Thursday, May 31, 2012

World War II Database Review of Fogg in the Cockpit

A new review of Fogg in the Cockpit featured on World War II Database
Fogg in the Cockpit
Author: Richard Fogg and Janet Fogg
ISBN: 978-1-61200-004-6
Reviewer: C. Peter Chen
Review Date: 11 May 2012

Full Title: Fogg in the Cockpit: Howard Fogg-Master Railroad Artist, World War II Fighter Pilot

When Howard Fogg graduated from an Ivy League college in 1938 and then an art school in 1939, he, with professional interest in art and a hobby in locomotives, probably did not think of himself as a warrior even though war had already broken out in Asia and the European tensions escalated.
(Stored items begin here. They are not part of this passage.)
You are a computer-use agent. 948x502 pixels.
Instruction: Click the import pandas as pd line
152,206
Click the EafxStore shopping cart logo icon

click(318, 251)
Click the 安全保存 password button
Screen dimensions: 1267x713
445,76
Drafted into the military in 1941, he ended up becoming a fighter pilot flying P-47 Thunderbolt and later P-51 Mustang fighters. Fogg in the Cockpit, posthumously published in 2011, was a collection of Fogg's war time diary entries that gave the readers a glimpse into the life of an American pilot in the European theater of war, penned by this Renaissance Man of sorts whose mind was geared toward the arts as much as tuned to identifying friend or foe in a dogfight.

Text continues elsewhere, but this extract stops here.